The “Nonlinguistic Representations” strategy is one that most primary teachers realize is extremely important, but one that has always required much work to prepare and include in lessons. The board made this easy to do. For example, I have always taught ordinal numbers by gathering 20 objects from the classroom and my home, displaying them in front of the classroom, then having kids label them with ordinal numbers. On the board, I dragged 20 objects onto the screen and the kids labeled them. It took much less time and the kids understood the concept with no problems. We used the board to show PowerPoint presentations about American Indians and forest animals and famous Americans and Ancient Mali and the list goes on and on! We brought in photos from the internet of actual people and animals and artifacts related to these areas of study. We used virtual manipulative objects to teach math lessons. We used pictures in the software Kidspiration to plan stories for writing workshop. Using pictures and tactile activities to teach second graders is a strategy so important to teaching second grade that it is probably used by many teachers who do not know of its research proven background. The interactive whiteboard makes it easy and natural to use this strategy in lessons across the curriculum.
The second strategy from the effective instructional technology research that I feel is so important to second grade teaching and learning is “identifying similarities and differences.” Comparing and contrasting ideas is a powerful way to help children understand concepts. Again, the whiteboard made it easier than ever to apply this important strategy. We could look at large pictures of actual coins, and compare their physical characteristics to help the kids remember which coin is which. We dragged pictures of different animals onto a T-chart labeled “insect/not insect” and compared the physical attributes to help us do the sorting. We compared photos of people from Mexico to ourselves and compared their clothing, shelters and food to our own. We used a gigantic 100 chart to highlight numbers and find patterns within those numbers. Again, this strategy could easily be applied to lessons across the curriculum using the whiteboard.

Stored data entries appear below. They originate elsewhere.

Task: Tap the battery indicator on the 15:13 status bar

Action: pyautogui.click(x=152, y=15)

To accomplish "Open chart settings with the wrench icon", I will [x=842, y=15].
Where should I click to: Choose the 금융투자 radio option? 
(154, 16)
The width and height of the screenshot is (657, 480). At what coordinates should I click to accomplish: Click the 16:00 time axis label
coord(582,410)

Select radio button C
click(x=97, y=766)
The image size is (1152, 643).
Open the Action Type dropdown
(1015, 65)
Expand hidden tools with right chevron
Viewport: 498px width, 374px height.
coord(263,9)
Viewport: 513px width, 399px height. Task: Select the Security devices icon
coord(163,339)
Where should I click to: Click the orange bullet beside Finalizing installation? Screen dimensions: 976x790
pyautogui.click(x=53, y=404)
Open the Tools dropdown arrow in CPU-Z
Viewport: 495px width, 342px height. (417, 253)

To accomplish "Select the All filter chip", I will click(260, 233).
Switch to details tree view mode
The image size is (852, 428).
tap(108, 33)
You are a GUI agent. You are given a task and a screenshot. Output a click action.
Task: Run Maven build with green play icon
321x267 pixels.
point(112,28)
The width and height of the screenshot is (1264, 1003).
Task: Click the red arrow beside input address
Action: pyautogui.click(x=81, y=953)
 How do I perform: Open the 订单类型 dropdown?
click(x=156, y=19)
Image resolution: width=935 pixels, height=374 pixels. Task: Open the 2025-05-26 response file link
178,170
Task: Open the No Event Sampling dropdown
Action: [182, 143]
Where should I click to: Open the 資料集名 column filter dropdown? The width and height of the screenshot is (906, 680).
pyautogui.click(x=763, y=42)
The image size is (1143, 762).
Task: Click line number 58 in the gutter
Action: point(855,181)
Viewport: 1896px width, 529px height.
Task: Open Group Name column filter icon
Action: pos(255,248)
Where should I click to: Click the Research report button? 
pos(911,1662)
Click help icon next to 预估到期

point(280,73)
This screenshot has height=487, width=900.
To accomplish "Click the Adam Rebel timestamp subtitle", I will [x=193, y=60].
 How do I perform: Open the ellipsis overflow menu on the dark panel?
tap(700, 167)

These examples show that the interactive whiteboard not only had a positive effect on student academic performance, but I found it very easy to integrate lessons on the board with the content and instructional strategies that I had been previously using. Of course, research proven strategies are very important to good instruction, but anybody who has ever taught in the classroom knows that no matter what the research says, kids have to be engaged, motivated and having fun. Again the interactive white board fills this requirement. The students (as well as all the teachers in our study) have loved every minute of our time in the “Boardroom.” We are learning together and I see this technology as the future for teaching and learning in primary grades. Someday I hope there will be one in every classroom.
Brabeck, K., Fisher, K., & Pitler, H. (2004). Building better instruction: How technology supports nine research-proven instructional strategies. Learning and Leading with Technology, 31(5), 7-11.
Marzano, R.J. (1998). A theory-based meta-analysis of research on instruction. Aurora, CO: Mid-continent Research for Education and Learning.